The different varieties
There are many varieties, generally classified into six groups, including the very fragrant common mandarin, hence its Latin name Citrus deliciosa, also called de Blidah (in Algeria) or Eze (village above Nice) . Originally from Japan, satsuma has been acclimatized in Spain. It is eaten before the orange coloring of its thin skin which comes off very easily.
Preservation of mandarin
The mandarin keeps for about a week at room temperature. You can double its storage time by placing it in the vegetable drawer of the refrigerator.

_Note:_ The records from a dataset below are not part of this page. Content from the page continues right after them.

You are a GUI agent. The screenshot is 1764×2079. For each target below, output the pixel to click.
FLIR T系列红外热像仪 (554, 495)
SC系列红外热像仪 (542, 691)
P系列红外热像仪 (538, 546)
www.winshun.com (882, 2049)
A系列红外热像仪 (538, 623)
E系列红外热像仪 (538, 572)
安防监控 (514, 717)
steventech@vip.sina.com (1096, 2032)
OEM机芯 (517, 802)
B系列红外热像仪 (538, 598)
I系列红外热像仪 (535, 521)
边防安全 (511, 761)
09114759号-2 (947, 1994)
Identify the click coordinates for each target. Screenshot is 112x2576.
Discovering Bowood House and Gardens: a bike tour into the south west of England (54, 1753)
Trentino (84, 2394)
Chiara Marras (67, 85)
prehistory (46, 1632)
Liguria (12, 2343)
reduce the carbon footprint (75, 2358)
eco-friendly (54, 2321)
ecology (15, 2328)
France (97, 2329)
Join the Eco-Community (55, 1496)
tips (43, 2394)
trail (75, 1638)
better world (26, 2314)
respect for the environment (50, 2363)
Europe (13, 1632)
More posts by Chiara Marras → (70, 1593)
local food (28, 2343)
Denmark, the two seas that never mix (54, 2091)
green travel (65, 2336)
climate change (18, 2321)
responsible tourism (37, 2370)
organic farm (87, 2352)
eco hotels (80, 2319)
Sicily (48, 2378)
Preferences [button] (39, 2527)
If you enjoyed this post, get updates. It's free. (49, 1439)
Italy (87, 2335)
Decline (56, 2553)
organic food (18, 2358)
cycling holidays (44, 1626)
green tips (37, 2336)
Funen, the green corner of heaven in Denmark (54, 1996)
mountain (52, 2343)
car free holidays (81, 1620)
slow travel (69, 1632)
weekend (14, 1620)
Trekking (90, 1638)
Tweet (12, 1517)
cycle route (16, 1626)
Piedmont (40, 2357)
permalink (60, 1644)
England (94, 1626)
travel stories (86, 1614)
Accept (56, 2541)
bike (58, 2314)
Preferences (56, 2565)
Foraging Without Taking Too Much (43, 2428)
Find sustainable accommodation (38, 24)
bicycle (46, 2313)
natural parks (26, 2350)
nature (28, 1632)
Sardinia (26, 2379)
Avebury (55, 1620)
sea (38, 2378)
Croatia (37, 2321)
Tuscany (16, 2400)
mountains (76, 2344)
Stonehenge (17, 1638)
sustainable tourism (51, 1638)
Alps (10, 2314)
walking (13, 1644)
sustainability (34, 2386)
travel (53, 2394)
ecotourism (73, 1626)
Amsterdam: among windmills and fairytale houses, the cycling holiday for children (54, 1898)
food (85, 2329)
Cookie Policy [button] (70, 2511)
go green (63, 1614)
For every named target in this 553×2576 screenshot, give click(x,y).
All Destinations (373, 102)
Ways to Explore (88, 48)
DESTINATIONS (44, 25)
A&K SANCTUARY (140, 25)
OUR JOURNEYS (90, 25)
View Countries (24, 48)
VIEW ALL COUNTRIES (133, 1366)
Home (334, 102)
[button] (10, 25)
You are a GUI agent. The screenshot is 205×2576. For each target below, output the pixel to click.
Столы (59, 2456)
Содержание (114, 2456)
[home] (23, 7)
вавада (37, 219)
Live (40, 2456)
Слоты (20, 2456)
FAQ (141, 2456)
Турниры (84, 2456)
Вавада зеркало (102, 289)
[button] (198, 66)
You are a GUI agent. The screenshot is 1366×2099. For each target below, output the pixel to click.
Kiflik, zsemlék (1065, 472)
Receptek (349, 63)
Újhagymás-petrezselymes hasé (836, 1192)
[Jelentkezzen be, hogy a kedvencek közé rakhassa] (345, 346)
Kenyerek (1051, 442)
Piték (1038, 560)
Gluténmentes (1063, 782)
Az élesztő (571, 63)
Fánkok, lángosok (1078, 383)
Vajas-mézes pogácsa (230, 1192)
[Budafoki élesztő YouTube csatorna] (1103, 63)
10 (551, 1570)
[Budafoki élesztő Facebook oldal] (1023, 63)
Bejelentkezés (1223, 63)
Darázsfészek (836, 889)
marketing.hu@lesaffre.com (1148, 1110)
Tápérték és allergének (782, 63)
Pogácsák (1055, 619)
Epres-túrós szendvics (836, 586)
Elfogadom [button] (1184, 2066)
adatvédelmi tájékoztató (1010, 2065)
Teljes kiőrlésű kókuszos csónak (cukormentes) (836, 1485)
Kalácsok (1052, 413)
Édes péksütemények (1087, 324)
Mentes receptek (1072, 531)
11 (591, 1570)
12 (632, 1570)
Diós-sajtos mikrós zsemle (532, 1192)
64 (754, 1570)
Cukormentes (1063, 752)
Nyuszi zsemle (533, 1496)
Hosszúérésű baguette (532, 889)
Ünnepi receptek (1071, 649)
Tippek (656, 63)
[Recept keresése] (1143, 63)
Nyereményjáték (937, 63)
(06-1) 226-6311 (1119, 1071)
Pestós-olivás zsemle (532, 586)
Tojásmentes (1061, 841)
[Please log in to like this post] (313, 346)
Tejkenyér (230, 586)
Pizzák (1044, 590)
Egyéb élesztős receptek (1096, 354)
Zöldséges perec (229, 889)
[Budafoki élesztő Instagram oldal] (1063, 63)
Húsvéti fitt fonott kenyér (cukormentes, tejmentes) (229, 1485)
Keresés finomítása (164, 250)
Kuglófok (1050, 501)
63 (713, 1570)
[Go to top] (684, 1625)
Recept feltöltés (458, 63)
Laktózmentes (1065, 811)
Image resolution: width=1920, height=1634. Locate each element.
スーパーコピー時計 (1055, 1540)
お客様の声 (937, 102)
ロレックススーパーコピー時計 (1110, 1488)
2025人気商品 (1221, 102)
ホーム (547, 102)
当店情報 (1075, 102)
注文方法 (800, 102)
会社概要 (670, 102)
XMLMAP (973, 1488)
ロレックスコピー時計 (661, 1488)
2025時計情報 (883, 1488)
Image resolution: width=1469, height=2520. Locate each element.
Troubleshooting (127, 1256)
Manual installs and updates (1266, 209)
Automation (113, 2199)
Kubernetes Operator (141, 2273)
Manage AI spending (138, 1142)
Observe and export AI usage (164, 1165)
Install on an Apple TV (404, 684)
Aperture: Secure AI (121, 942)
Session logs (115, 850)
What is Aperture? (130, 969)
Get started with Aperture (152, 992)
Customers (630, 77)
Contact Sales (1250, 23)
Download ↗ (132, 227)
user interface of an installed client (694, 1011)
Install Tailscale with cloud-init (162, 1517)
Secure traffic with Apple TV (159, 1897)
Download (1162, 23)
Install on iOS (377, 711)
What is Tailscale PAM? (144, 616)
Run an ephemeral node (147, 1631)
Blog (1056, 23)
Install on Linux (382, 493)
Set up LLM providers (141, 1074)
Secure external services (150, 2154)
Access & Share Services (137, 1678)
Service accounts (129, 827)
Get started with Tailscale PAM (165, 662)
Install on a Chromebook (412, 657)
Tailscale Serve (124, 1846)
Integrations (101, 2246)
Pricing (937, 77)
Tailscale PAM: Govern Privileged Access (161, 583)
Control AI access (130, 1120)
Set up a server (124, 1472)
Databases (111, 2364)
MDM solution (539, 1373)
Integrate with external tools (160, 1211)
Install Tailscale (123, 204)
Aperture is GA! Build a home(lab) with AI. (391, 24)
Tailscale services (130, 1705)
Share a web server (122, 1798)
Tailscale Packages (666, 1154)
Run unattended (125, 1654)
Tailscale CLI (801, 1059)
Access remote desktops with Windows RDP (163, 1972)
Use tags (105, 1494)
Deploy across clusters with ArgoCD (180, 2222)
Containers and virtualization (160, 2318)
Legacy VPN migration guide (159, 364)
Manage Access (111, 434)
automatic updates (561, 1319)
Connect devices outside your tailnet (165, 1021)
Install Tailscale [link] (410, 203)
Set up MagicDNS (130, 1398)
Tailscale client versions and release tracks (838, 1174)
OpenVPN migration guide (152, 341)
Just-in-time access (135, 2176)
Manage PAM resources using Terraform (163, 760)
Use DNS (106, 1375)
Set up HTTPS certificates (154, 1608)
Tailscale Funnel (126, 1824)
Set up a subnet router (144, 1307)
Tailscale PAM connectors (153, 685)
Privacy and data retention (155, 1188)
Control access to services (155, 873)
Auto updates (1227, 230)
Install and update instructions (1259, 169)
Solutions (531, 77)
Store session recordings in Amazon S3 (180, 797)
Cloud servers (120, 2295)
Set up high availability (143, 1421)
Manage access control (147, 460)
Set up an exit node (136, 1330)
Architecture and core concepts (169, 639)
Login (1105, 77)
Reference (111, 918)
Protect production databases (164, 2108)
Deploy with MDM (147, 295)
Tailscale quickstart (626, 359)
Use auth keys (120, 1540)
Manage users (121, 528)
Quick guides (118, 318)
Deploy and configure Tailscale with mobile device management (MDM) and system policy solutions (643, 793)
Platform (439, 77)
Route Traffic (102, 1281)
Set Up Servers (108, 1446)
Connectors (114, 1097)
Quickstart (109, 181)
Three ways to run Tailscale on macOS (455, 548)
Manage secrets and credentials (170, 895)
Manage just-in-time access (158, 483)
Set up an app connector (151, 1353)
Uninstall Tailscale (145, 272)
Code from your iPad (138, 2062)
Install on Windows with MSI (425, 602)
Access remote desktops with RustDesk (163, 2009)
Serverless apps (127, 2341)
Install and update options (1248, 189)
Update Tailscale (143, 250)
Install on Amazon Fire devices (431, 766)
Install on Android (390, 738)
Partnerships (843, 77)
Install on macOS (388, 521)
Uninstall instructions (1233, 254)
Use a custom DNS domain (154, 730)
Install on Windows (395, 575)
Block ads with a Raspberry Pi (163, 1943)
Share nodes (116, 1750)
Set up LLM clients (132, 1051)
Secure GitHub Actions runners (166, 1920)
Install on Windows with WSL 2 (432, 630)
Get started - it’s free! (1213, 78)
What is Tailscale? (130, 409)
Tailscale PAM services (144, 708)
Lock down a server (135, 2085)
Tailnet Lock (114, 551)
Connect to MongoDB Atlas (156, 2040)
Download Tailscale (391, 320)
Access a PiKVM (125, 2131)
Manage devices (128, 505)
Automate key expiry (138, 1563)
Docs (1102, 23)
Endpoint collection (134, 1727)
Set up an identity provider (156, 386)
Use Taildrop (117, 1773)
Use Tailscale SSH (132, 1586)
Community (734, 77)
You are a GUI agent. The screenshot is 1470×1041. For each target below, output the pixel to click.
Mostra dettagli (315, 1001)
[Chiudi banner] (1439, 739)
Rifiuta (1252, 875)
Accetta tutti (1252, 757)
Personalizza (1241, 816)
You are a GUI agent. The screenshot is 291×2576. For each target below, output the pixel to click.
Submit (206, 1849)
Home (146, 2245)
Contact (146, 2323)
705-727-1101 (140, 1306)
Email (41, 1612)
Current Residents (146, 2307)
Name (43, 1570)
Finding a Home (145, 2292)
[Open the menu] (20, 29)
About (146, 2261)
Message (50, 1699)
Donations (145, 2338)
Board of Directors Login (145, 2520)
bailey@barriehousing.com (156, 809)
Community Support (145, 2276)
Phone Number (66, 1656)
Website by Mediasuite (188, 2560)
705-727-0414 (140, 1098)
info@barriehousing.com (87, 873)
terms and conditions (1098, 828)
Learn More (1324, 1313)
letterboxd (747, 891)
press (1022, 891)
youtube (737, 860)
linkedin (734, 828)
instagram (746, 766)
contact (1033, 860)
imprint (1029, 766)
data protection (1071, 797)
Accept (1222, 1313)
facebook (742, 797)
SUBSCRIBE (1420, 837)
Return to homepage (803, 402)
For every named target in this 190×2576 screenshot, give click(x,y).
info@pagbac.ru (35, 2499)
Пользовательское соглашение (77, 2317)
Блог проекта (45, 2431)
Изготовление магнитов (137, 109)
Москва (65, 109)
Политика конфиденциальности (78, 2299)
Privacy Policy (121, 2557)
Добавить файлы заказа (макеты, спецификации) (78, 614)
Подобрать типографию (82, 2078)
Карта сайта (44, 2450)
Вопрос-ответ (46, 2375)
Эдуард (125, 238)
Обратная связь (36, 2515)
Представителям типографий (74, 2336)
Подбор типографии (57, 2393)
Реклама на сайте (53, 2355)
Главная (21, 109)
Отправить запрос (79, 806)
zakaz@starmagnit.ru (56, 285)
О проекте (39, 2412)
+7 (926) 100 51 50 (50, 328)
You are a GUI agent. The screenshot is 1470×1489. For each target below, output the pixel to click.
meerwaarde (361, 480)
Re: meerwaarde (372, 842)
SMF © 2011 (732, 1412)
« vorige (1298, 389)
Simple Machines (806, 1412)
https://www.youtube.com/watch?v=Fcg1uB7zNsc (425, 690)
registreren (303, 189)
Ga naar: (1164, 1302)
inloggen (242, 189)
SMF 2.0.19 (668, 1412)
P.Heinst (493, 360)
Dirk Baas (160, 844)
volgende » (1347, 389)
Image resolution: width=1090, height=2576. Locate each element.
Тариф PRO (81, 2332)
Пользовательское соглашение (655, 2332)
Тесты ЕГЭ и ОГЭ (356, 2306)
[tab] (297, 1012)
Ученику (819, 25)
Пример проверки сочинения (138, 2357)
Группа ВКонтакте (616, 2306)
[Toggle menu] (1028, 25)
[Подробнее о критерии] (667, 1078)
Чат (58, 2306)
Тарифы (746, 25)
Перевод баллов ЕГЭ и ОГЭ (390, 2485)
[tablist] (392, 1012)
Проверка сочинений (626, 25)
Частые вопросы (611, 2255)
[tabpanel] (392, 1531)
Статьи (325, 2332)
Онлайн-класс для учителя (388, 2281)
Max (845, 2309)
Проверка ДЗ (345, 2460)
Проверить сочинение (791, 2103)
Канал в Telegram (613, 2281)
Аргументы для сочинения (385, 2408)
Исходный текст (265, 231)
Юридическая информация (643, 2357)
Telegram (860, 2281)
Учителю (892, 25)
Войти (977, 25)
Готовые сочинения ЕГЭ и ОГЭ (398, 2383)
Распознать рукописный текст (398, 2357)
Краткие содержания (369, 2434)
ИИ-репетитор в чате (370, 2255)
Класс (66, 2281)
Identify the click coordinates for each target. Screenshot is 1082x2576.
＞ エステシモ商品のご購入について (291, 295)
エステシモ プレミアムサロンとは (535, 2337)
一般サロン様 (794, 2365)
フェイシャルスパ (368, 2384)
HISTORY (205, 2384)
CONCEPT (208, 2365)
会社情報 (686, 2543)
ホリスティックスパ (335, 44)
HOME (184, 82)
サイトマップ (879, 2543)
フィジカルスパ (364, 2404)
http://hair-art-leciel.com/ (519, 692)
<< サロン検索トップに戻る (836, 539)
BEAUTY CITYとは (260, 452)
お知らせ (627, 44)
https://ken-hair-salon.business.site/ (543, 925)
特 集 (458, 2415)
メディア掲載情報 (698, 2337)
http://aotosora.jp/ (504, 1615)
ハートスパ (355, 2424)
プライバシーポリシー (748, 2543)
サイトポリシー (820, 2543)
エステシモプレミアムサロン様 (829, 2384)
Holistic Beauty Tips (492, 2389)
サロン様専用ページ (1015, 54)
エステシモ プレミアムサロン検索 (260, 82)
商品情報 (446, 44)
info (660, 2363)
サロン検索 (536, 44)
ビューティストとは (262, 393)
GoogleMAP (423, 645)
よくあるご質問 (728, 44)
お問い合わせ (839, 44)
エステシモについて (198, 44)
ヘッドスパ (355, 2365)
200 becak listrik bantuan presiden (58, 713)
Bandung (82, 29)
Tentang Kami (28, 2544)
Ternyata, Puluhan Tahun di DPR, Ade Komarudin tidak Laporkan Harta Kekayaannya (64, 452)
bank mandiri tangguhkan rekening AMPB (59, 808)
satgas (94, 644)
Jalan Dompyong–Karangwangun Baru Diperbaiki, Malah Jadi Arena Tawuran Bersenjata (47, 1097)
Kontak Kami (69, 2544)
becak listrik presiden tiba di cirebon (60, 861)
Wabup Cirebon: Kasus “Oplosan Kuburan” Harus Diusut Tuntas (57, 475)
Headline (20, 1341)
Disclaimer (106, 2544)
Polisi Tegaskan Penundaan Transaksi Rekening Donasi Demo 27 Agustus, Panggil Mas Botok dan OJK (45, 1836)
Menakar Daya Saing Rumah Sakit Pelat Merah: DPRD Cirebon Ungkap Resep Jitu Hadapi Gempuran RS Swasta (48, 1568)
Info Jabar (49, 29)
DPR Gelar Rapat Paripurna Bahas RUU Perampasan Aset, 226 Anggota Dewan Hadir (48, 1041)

How to cook it? How to match it?
Mandarin is cooked like orange:
- Pressed in juice, alone or with other fruits;
- Added to a fruit salad by previously removing the skin covering the quarters;
- The zest comes with a vinaigrette sauce or mayonnaise;
- You can also make jams and mandarin jellies;
- In sauces to accompany seafood or white meats.
History of the mandarin
The tangerine is native to Southeast Asia, China and Japan. It was not imported into Europe and America until the 19th century.
Mandarin is now mainly produced in Spain, Japan, China, Brazil, Korea, Italy, Morocco and other Mediterranean countries. Consumers appreciate them more and more, their production is growing clearly almost everywhere in the world.